W opinii Anity Kucharskiej-Dziedzic (Lewica), w wyniku decyzji prezydenta "ostatni optymiści dzisiaj stracili nadzieję, że prezydent będzie chciał naprawiać system, w którego popsuciu brał czynny udział". "Ważne jest, żeby próbować. Mimo tego, że można było mieć niewielkie nadzieje, że prezydent poprze jakiekolwiek działania, które byłyby naprawcze, jednak próbowano. Lewica była sceptyczna, czy to się uda, raczej nie mieliśmy zbytnich złudzeń" - stwierdziła.
Również Michał Pyrzyk (PSL-TD) ocenił, że "źle się stało", iż prezydent nie podpisał ustawy incydentalnej. Jak dodał, obecnie "istnieje obawa, że Izba Kontroli Nadzwyczajnej i Spraw Publicznych Sądu Najwyższego nie będzie bezstronnie i niezależnie oceniała wyniku wyborów".
Z aprobatą decyzję prezydenta ocenił Marek Ast (PiS). "Od samego początku mówiłem, że raczej nie należy spodziewać się akceptacji prezydenta dla tej ustawy. Nie dość, że jest sprzeczna z obowiązującą konstytucją, to jednocześnie różnicuje sędziów na tych, którzy mogliby orzekać o ważności wyborów, z tymi, którzy orzekać nie mogą" - powiedział PAP Ast.
Według Witolda Tumanowicza (Konfederacja) decyzja prezydenta jest nieistotna dla przebiegu wyborów. "Nie wyobrażam sobie sytuacji, w której 20 milionów Polaków zagłosuje w wyborach, będzie jasny wynik, a my będziemy kwestionować jego wybór, tylko dlatego, że ktoś sobie uważa, że ktoś jest, bądź nie jest sędzią. Uważam, że to jest niebezpieczne granie państwem, więc prawda jest taka, że ta ustawa nie była do niczego potrzebna" - wskazał poseł Konfederacji.
Projekt w kształcie zaproponowanym w grudniu zeszłego roku przez Szymona Hołownię i Polskę 2050-TD przewidywał, że o ważności wyboru prezydenta orzekałyby trzy połączone izby Sądu Najwyższego: Karna, Cywilna oraz Pracy i Ubezpieczeń Społecznych. Problemem podnoszonym przez część środowiska prawniczego był jednak fakt, że w połączonych izbach SN nadal zasiadają tzw. neosędziowie - czyli sędziowie powołani przy udziale KRS po 2017 r., dlatego też przepisy zmieniono, przyjmując poprawkę zgłoszoną przez klub PSL-TD.

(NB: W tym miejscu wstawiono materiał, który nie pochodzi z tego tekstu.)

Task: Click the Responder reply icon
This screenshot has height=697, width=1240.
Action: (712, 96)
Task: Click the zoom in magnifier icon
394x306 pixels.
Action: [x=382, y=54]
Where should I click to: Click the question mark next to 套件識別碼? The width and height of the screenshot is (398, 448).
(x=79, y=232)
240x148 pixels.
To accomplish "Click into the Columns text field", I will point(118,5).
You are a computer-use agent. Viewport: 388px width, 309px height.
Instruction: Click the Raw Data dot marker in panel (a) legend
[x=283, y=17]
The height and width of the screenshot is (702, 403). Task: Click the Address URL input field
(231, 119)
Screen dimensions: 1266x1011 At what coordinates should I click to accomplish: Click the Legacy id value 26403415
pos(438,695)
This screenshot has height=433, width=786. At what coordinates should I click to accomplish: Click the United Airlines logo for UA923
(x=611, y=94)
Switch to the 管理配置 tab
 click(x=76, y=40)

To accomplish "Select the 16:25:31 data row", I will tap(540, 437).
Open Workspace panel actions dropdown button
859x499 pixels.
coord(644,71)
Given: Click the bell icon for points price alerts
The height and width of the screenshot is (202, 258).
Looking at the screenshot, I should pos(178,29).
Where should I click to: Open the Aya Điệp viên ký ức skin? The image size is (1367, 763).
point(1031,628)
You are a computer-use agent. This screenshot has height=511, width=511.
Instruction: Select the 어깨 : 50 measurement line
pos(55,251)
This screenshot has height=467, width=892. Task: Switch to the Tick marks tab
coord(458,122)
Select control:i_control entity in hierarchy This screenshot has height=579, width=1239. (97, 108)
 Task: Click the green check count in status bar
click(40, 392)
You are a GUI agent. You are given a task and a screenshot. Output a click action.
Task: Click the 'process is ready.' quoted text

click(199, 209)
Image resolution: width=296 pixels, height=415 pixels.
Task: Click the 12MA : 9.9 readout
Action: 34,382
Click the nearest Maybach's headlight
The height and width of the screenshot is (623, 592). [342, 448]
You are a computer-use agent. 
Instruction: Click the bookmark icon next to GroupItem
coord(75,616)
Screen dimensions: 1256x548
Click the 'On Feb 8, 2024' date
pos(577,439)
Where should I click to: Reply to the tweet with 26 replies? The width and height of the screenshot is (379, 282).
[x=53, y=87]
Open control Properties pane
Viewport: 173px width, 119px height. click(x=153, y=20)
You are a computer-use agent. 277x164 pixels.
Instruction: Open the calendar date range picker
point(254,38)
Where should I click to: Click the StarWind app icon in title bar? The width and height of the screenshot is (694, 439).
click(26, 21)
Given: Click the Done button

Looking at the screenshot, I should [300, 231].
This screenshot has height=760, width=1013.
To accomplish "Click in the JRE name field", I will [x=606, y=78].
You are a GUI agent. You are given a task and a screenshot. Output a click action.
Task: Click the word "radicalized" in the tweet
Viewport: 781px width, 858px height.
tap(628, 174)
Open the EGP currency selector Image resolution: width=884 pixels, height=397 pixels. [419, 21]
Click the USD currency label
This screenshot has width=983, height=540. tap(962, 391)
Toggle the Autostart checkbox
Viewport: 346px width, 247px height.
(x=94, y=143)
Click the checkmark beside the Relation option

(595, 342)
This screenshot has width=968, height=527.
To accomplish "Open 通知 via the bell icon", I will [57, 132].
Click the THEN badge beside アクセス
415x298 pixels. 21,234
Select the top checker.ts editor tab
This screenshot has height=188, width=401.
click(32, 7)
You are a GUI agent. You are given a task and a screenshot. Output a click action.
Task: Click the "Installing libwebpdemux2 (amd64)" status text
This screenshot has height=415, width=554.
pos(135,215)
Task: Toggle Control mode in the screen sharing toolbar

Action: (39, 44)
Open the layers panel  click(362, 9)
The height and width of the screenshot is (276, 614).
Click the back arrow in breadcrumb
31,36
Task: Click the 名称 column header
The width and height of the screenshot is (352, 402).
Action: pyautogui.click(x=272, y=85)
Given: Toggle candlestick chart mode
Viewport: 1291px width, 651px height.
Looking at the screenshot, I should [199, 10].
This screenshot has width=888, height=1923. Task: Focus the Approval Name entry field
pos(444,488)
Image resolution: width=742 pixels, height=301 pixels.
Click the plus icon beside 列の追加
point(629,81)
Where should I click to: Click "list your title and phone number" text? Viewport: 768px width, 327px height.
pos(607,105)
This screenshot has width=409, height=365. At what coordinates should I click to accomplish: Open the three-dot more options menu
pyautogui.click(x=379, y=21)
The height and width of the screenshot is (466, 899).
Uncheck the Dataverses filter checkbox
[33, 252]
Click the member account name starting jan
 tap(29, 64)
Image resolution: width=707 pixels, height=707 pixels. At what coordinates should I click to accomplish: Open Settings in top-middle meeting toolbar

Przepisy w wersji zawetowanej przez prezydenta stanowiły, że o ważności wyboru prezydenta w 2025 r. miałoby orzekać 15 sędziów najstarszych służbą na stanowisku sędziego Sądu Najwyższego. Dodatkowo, protesty wyborcze oraz sprawy, w których złożono środki odwoławcze od uchwał PKW, miał rozpatrywać trzyosobowy skład sędziowski, losowany spośród tych 15 sędziów.
Prezydenckie weto oznacza, że ustawa wróci do Sejmu. Wniosek prezydenta można odrzucić większością 3/5 głosów w obecności co najmniej połowy ustawowej liczby posłów.